**ASSIGNED TASK**:
A word-for-word copy of the data, with no images, is the required answer.
[Start of Attachment]
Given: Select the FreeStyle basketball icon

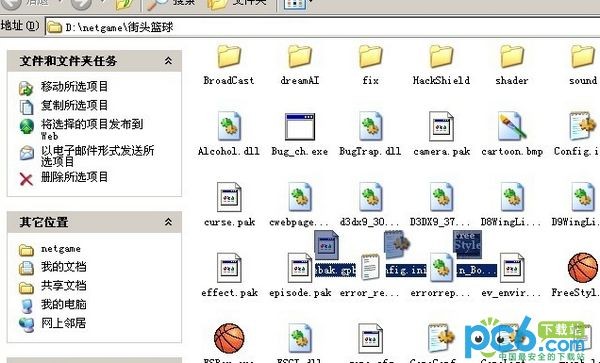Looking at the screenshot, I should [582, 268].
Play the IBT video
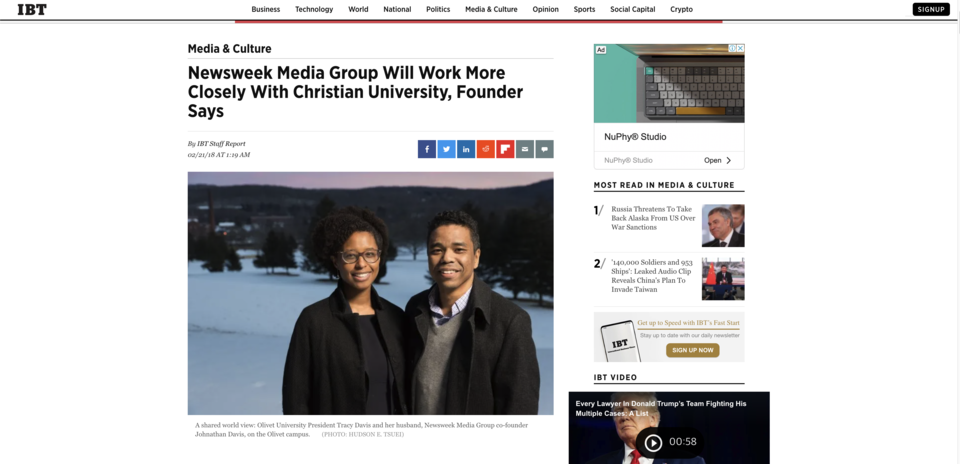The image size is (960, 464). 653,443
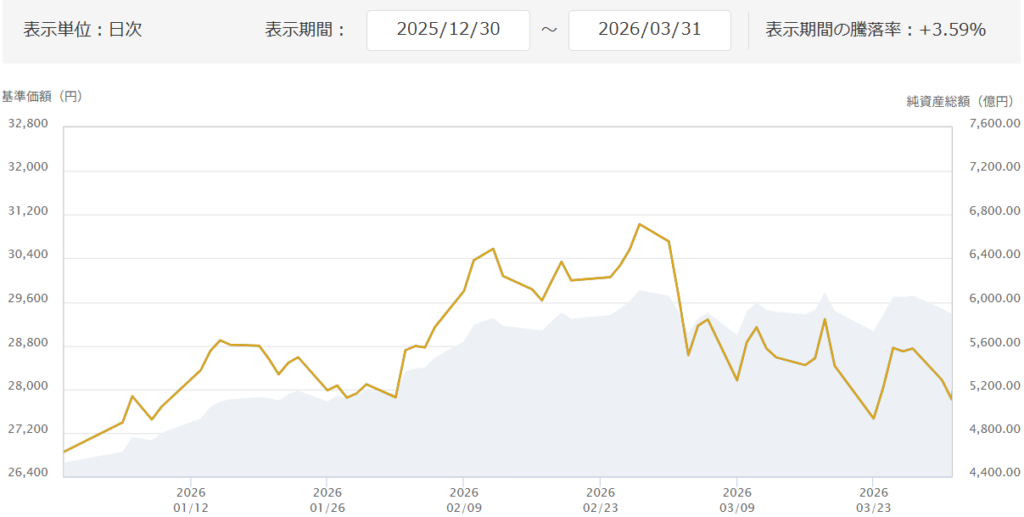Click the gold line's lowest point in March
The height and width of the screenshot is (517, 1024).
[874, 418]
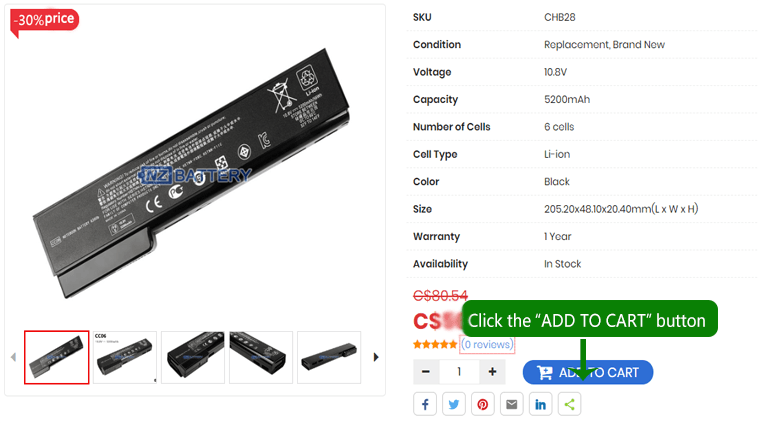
[End of Attachment]
**ANSWER SPACE**:
Given: Select the FreeStyle basketball icon

Looking at the screenshot, I should [582, 268].
Play the IBT video
The image size is (960, 464). 653,443
Click the gold line's lowest point in March
The height and width of the screenshot is (517, 1024).
[874, 418]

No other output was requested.